Correctness: The theorems look correct although I have not verified all the details.

Clarity: This paper is well-written, but there are minor flaws. In Line 41, "under certain norms" is very unclear. I didn't realize that the algorithm cannot work for L2 norm until I read Section 5. In Line 55, the hardness actually holds for factors that scales almost linearly with input dimension.

Relation to Prior Work: The related works section is well-written.

Reproducibility: Yes

Additional Feedback: Currently there is no running time gaurantees for LipMIP. It would be nice if the authors can provide explicit bounds for the number of variables and inequalities in the MIP instance. All the experiments are conducted on small networks. I hope the authors could discuss the limitation of this algorithm when scaling up to larger networks. ---------------------- I'm satisfied with the authors' response on the scalability issues, so I would like to maintain my score.

Review 4

Summary and Contributions: This paper provides a novel method to exactly compute the local Lipchitz constant of ReLU network via the mixed-integer programming strategies.

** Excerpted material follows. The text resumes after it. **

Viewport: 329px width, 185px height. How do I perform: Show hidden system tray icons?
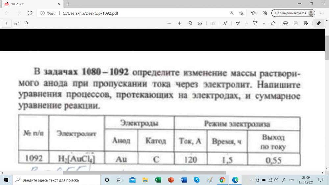[252, 180]
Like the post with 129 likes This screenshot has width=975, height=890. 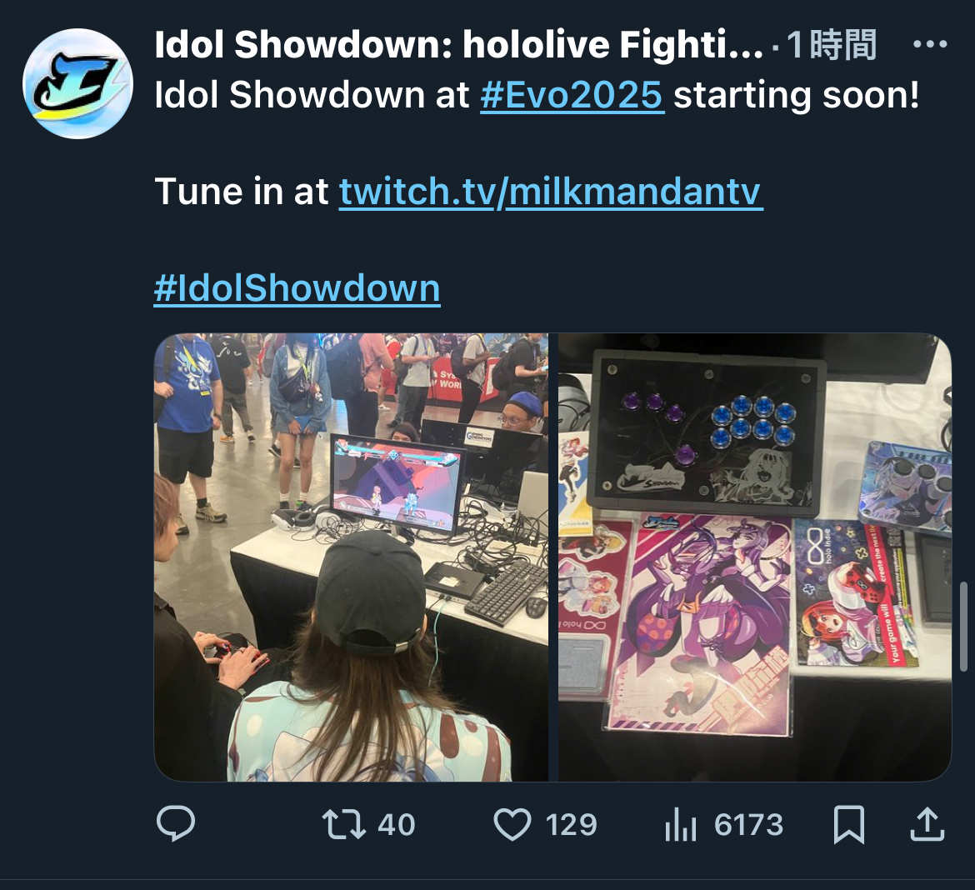513,824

Strengths: Estimating the Lipchitz constant has received much attention in the machine learning community, which plays a vital role in adversarial robustness, WGAN, to name a few. This paper provides an interesting method to compute it starting from the supreme dual norm. Furthermore, they claim the chain rule holds for ReLU network under the general position assumption (ps: it is a very interesting finding, but I have some concerns which will elaborate later). Frankly, due to limited time, I just go through the proof and am not sure whether it is correct for section 3 in supplementary. Lastly, this work conducts extensive experiments to corroborate their theoretical finding based on Mix-integer programs.

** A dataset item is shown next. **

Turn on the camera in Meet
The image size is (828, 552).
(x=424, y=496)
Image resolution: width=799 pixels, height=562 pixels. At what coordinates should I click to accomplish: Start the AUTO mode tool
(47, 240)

Weaknesses: 1. Except for section 3, other theoretical findings/results seem rather standard. For example, the reformulation techniques involved in section 5 have been widely used in mixed-integer programs and even for certifying the adversarial robustness, e.g., SMT solver, nothing new. Also, theorem 1 can be easily obtained via several simple inductions. 2. For theorem 2, I am curious about whether the function w.r.t. ReLU network is subdifferential regular under the general position assumption? See Theorem 49 in [1] for details. Even for the seemingly simple function f(x) = (max(x,0)-1)^2 (e.g., square loss), it is not regular, see deep neural network example in section IV [2]. Thus, I am suspicious of why the general position assumption can fill the gap? Maybe you can use the one layer ReLU network as an example to showcase the gap? 3. From the computational viewpoint, MIP relies on the general-purpose solvers, which cannot scale well with the deep learning tasks. However, this point is minor to me. If you can answer my questions and concerns or clarify something (i.e., might have some misunderstanding about your works), I feel free to increase my score. [1] Rockafellar R T, Wets R J B. Variational analysis[M]. Springer Science & Business Media, 2009. [2] Li J, So A M C, Ma W K. Understanding Notions of Stationarity in Non-Smooth Optimization[J]. arXiv preprint arXiv:2006.14901, 2020.

Correctness: Not sure.

Clarity: Yes.

Relation to Prior Work: Yes.

Reproducibility: Yes

Additional Feedback: See above. ============================== Thanks for your response. Now, I am fine with your general position assumption and adjust my score.